Keraguan pada Kabinet Jokowi-Amin: Salah Penempatan hingga Dugaan Nepotisme
Saat Presiden Joko Widodo memanggil para calon menterinya, publik antusias. Banyak figur yang dipanggil memiliki kapasitas. Namun, setelah kabinet diumumkan, publik terkejut. Penempatan mereka tak sesuai ekspektasi.
Antusiasme publik saat Presiden Joko Widodo memanggil para calon menterinya seketika tergerus saat Presiden mengumumkan posisi para calon menteri itu. Tak sedikit di antaranya dinilai ditempatkan di posisi yang salah. Selain itu, ada pula yang diragukan kapasitasnya, tetapi menempati posisi menteri strategis. Untuk kembali meraih kepercayaan publik, kerja nyata sangat ditunggu.

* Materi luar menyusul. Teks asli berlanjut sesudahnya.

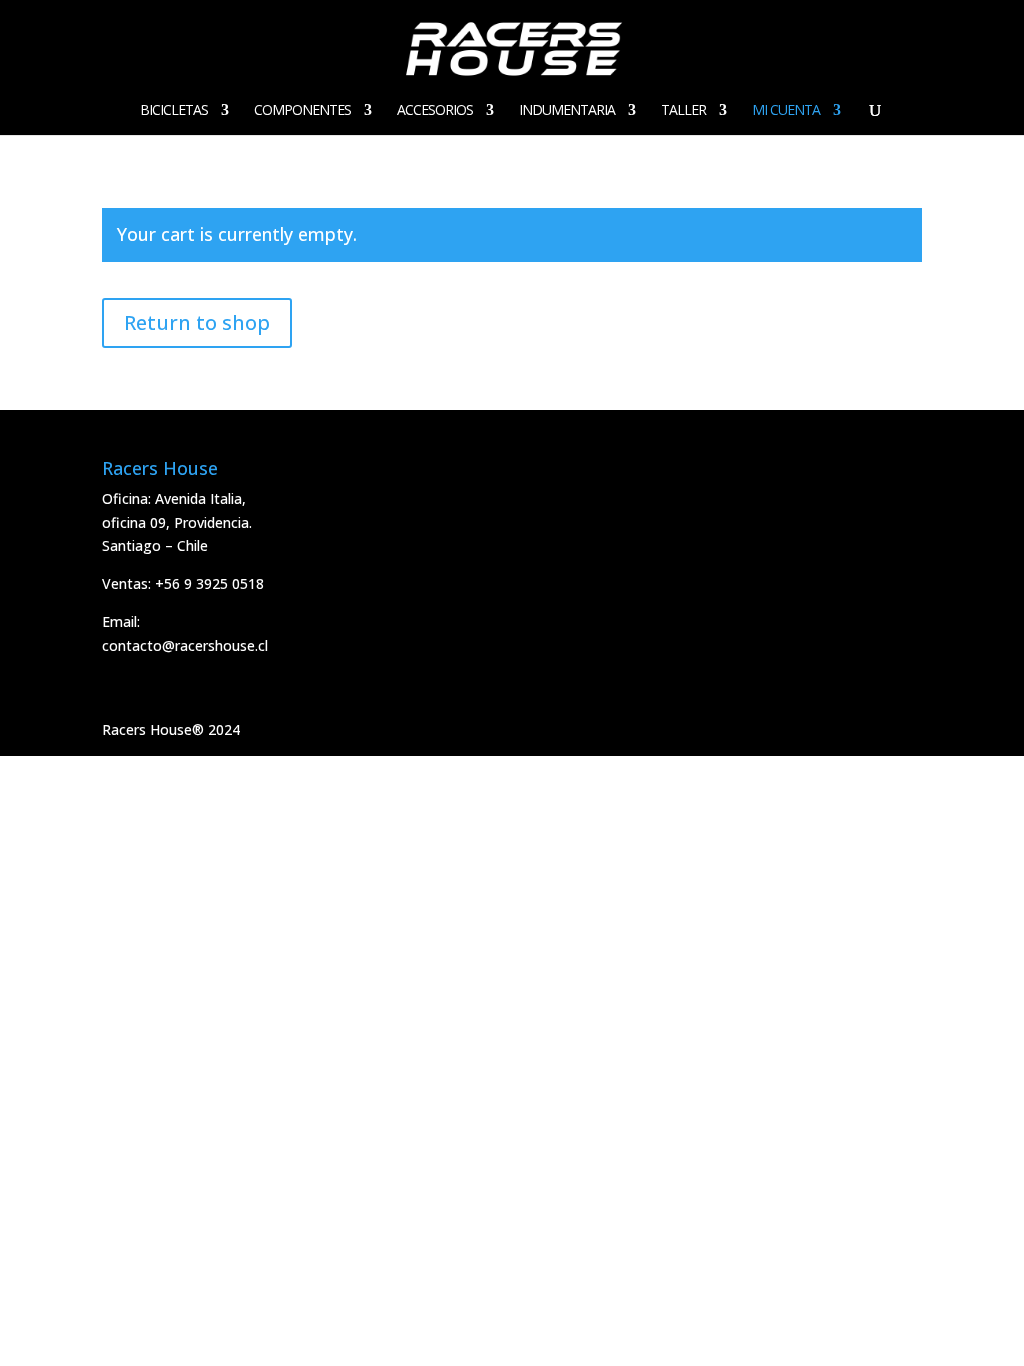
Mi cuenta (786, 111)
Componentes (302, 111)
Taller (683, 111)
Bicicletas (174, 111)
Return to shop (197, 322)
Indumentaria (567, 111)
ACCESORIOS (435, 111)
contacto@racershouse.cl (185, 645)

Sesaat setelah Presiden Joko Widodo mengumumkan Kabinet Indonesia Maju, Indeks Harga Saham Gabungan (IHSG) yang sempat merangkak naik saat perdagangan dibuka justru anjlok.
Kompas mencatat, IHSG dibuka pada level 6.244,41, menguat 18,91 poin atau 0,3 persen dari penutupan perdagangan hari sebelumnya di level 6.225,49. Namun, seusai pengumuman kabinet, IHSG melemah ke level 6.214 pada pukul 11.30.
Sekalipun saat perdagangan ditutup IHSG kembali menguat 32,3 poin pada level 6.257,81, penurunan yang sempat terjadi dinilai sebagai sinyalemen bahwa pelaku pasar merespons negatif Kabinet Jokowi-Amin.
Peneliti senior Institute for Development of Economics and Finance (Indef), Enny Sri Hartati, mengungkapkan hal itu. Penurunan disebutnya sebagai refleksi pelaku pasar yang memiliki tingkat kepercayaan yang rendah terhadap kabinet. Ini tak mengherankan karena tampaknya ada diskoneksi antara rekam jejak sejumlah figur dan jabatan menteri yang mereka emban.
Pernyataan Enny ada benarnya. Hal ini, misalnya, terlihat dari jabatan menteri yang diberikan kepada mantan Ketua Mahkamah Konstitusi Mahfud MD.
Baca juga: Hari Pertama Menteri, Sertijab Maraton hingga Langsung Pimpin Rapat
Saat Presiden Jokowi mulai memanggil para calon menterinya, Senin (21/10/2019) pagi, dan Mahfud menjadi yang pertama dipanggil, publik antusias melihatnya. Apalagi setelah Mahfud menyatakan, Presiden mengajaknya berdiskusi seputar urusan hukum, pelanggaran hak asasi manusia, dan korupsi.
Ada harapan muncul bahwa dia akan mengisi posisi Menteri Hukum dan Hak Asasi Manusia (Menkumham). Publik pun antusias karena selain integritasnya sudah teruji, kapasitasnya tidak perlu diragukan.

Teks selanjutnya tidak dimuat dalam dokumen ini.